# ARTICLE start

It follows from the experimental results presented below that the α-ZrW₂O₈ particles underwent a polymorphic transformation during the preparation of FSP-ed composites and then participated in diffusion reactions, the products of which are intermetallic compounds and oxides, henceforth called as “reaction product particles” (RPPs), irrespective of the specific composition.

The FSPed stir metal macrostructure is typical for FSP that consists of the center stir zone (Figure 4, SZ), advancing side (Figure 4, AS) and retreating side (Figure 4, RS). Figure 4a–d shows metallographic images of AA5056 SZ sections with mixed RPPs after one to four successive tool passes. It is clearly seen that after one pass, the mechanically compacted powder had no time to be homogeneously distributed throughout the entire SZ volume, and agglomerated in a black on the advancing side (Figure 4a). After the second and third passes (Figure 4b,c) the agglomerate zone area reduced and more homogeneous distributions were obtained due to the tool-driven flow of the plasticized metal.

# ARTICLE end

= STATED TASK 1 =
List the zones that make up the stir metal macrostructure, as named in the passage on friction stir processing.
The text and the records were taken from separate, unrelated sources.

# THE RECORDS start

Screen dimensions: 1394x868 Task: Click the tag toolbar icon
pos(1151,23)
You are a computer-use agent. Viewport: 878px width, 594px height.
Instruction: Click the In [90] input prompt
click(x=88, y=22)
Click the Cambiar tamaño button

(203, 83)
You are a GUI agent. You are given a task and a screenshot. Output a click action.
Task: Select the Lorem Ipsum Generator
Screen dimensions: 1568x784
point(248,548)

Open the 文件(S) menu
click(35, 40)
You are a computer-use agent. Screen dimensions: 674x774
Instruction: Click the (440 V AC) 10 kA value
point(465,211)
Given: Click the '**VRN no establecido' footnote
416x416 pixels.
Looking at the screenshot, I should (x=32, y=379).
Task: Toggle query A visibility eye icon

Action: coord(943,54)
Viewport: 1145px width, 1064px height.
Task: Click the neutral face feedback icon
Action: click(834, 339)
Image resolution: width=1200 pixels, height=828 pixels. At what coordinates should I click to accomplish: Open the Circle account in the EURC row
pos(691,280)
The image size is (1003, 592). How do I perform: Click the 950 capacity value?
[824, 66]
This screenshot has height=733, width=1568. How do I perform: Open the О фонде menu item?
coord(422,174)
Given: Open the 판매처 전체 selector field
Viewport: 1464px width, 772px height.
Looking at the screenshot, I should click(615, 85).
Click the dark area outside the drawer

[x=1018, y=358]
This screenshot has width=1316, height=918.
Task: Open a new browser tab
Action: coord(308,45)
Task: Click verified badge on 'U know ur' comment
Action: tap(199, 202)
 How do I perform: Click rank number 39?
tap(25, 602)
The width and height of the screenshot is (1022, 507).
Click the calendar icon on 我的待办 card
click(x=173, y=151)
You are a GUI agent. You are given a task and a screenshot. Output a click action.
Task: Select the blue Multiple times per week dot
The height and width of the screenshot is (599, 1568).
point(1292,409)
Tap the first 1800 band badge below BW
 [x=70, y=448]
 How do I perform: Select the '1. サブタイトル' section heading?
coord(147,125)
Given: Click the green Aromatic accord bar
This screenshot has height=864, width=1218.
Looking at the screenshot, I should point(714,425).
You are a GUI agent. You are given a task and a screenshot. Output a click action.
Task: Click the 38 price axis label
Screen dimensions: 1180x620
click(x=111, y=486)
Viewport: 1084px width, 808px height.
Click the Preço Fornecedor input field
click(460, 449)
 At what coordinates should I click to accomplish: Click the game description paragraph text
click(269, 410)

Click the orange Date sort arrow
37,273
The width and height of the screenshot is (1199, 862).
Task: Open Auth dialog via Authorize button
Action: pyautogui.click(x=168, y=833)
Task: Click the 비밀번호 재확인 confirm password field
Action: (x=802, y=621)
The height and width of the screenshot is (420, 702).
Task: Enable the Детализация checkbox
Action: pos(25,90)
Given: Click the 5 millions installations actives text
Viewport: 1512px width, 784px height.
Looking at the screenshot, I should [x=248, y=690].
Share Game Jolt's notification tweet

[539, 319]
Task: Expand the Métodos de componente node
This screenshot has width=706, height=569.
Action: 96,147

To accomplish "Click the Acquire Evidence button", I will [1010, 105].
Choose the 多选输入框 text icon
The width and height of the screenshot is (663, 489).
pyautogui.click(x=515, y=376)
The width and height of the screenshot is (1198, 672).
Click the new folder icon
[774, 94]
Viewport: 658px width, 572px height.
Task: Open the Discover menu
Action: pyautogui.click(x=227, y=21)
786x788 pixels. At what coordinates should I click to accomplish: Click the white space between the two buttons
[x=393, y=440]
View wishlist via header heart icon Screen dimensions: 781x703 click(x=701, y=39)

# THE RECORDS end

= STATED TASK 2 =
Count the lines of the records that contain the word "coordinates".

= TASK OUTPUT 1 =
The center stir zone (SZ), the advancing side (AS) and the retreating side (RS).

= TASK OUTPUT 2 =
3